Pocket City's Cross-Platform Development Pipeline

Pocket City's Cross-Platform  Development Pipeline

Or, how I made a mobile game as a web developer.

This blog post explains the pipeline for Pocket City and how the game was created. Some players have asked how Pocket City is made behind the scenes. The diagram below shows the basic development flow:

pocket_city_deepdive_or_when_webdev_makes_game

Game source code

The game is created with a framework called Phaser. The game is one canvas element overlayed with various DOM elements.

The game is written in TypeScript, which works much better for large projects than vanilla JS.

Web workers are used for more intensive background tasks, such as calcuating the various metrics used in the game (traffic, power, water, etc).

JS Tests

The tests are written in JS using Karma + Jasmine. These include unit tests, as well as some integration tests where the end-user input is simulated and compared against expected behaviours.

Example: This test checks that after building a university, commercial zones provide more jobs.


it("should increase total jobs from commercial tiles when city has university", (done) => {
    prepareBasicCity(function(city){
        createZoneTile(city, 0, 0, Tile.Type.Commercial,true,true);
        
        // check jobs
        let jobs1 = city.metrics._lastCalculation.totalJobs;

        // add a university
        createStructuretile(city, 2, 2, STRUCTURE_SHEETS.UNIVERISTY);
        
        // check jobs again
        let jobs2 = city.metrics._lastCalculation.totalJobs;

        // expect jobs is higher second time
        expect(jobs2).toBeGreaterThan(jobs1);
        done();
    });
});

HTML

The HTML contains the UI structure for the game and also imports the JS (which is combined into a single app.js file) and CSS files.

Optimization note: Most modals in the game are detached (using JS) and re-attached to the DOM when they are in use. By removing the elements, the DOM tree is smaller and faster to repaint and update.

Spritesheets

The sprites in the game are created separately, then combined into spritesheets. A NodeJS script is used to create the sheets using the spritesmith package. The script also resizes, crops, and compresses the PNG images.

The script outputs the PNG, CSS, and JSON files for the sheets. The CSS allows the images to be used in the DOM, and JSON contains metadata that allows the game code to use the sprites programatically.

Circle CI

When changes are pushed to Github, CircleCI will automatically run the test suite and show and errors. This is handy and lets me avoid running tests manually on my local computer.

Gulp Build

There is a Gulp script that bundles the final output package. It compiles the .ts files and concatenates them into a single .js app. The script also minimizes files and moves the output files into the proper folder.

Chrome debugging

Since the game is essentially a web app, it can be opened in Chrome and debugged directly using the dev tools in real time. The dev tools performance tab is handy for finding places for optimization as well.

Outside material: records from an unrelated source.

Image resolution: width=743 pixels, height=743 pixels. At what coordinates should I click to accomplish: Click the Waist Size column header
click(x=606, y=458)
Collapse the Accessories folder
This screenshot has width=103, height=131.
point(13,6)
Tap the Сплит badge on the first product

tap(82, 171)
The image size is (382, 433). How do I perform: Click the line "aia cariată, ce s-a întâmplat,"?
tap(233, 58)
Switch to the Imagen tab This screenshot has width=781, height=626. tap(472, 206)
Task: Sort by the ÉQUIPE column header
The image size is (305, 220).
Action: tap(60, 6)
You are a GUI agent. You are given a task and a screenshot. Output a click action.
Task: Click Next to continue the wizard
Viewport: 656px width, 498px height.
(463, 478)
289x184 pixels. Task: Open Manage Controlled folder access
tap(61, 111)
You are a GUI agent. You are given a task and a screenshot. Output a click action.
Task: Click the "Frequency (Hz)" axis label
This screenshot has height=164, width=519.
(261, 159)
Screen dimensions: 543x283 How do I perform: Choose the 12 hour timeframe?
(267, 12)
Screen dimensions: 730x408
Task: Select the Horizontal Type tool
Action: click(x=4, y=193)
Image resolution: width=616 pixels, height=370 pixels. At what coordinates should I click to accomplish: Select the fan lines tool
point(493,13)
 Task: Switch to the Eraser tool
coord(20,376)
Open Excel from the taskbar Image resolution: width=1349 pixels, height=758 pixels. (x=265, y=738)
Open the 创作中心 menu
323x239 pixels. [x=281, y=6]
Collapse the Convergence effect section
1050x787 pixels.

Since the game is a web app, it is unfortunately difficult to optimize, which is a trade-off for the convenience of using the hybrid app approach.

Deploying to iOS and Android

Once the package is ready, I have a couple of scripts that call Cordova to build for the appropriate platform. For iOS, the final step is to open the project in XCode and upload it from there. For Android, the .apk is uploaded through the Google Play Developer Console.

I hope you found this post interesting and helped to shed some light on how the game is updated behind-the-scenes!